Keyword cannibalization detection

What this does

You keep a Google Sheet of target keywords – the ones each of your clients is trying to rank for. The workflow watches that sheet. Whenever you add or edit a keyword, it triggers: it pulls 30 days of Google Search Console data for the right client, finds every page on that client's site that's ranking for the keyword, and asks GPT-4o to assess cannibalization risk.

The output goes back into the sheet next to each keyword: High / Moderate / Low / None risk, plus a sentence explaining the reasoning ("5 pages from the same domain rank for this keyword, top page is at position 8, others scattered 14-42 – classic cannibalization") and a remediation step ("Consolidate the 3 weakest pages into the strongest, 301 redirect the others").

About 2-4 minutes per keyword from edit-the-sheet to risk-assessment-written-back.
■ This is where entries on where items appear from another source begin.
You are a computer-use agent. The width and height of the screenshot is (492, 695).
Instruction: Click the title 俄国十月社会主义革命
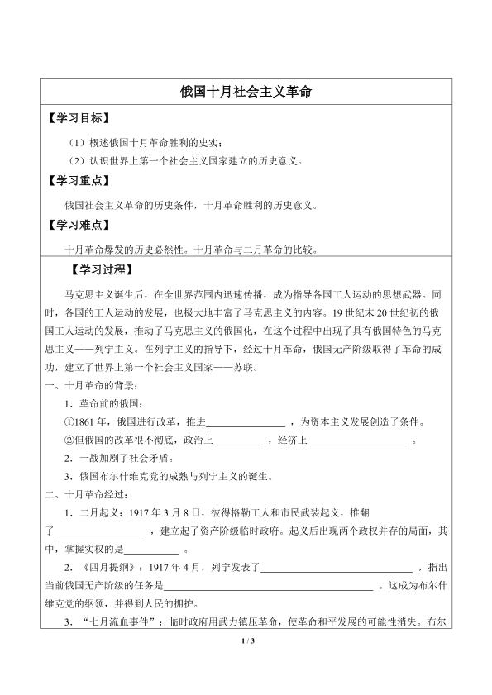click(245, 93)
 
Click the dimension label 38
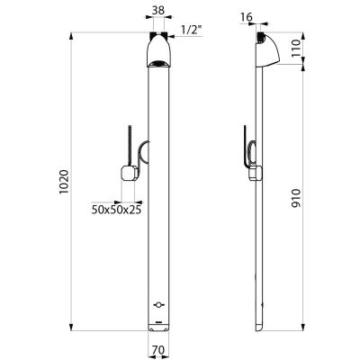[158, 11]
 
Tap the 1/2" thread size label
[192, 30]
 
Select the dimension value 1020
[64, 182]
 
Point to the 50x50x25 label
[116, 210]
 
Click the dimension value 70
[158, 350]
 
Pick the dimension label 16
[247, 17]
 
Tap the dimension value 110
[295, 48]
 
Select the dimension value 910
[295, 198]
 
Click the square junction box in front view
[130, 174]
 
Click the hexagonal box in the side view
[256, 174]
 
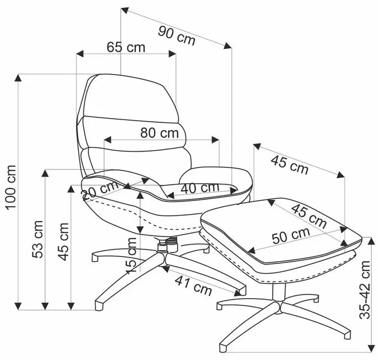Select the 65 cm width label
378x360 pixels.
click(126, 47)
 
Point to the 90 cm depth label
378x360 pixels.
click(176, 35)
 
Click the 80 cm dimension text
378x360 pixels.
click(159, 133)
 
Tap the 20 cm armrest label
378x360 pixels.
click(101, 189)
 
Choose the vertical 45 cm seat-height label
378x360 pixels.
click(63, 241)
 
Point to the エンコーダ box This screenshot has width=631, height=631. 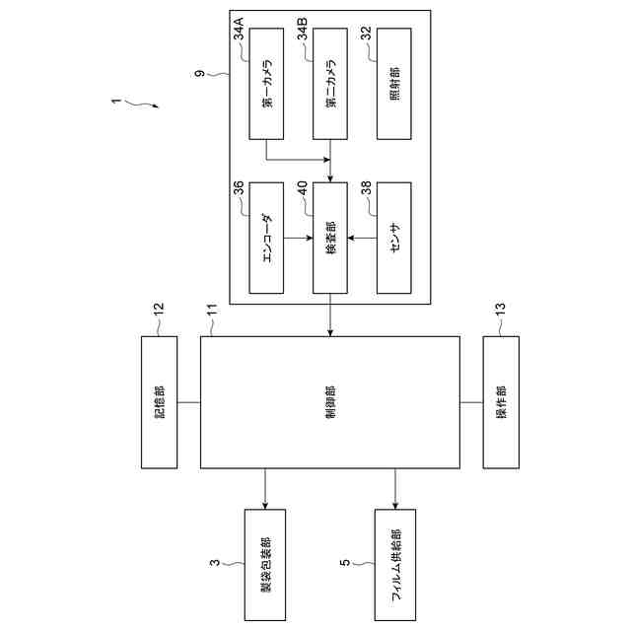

Across 100-200 keywords for an agency portfolio, you have a full cannibalization audit in an evening – not a week.

The problem this solves

Cannibalization is one of those SEO problems that's obvious in hindsight and invisible until you go looking. You write a post about "B2B email marketing best practices" in 2022. In 2023 a new strategist writes a similar post titled "Email marketing for B2B SaaS". In 2024 someone updates a product page with the H1 "B2B email marketing software". Now Google sees three pages from your domain all kinda-sorta targeting the same intent, and none of them rank because Google can't decide which one is the real answer.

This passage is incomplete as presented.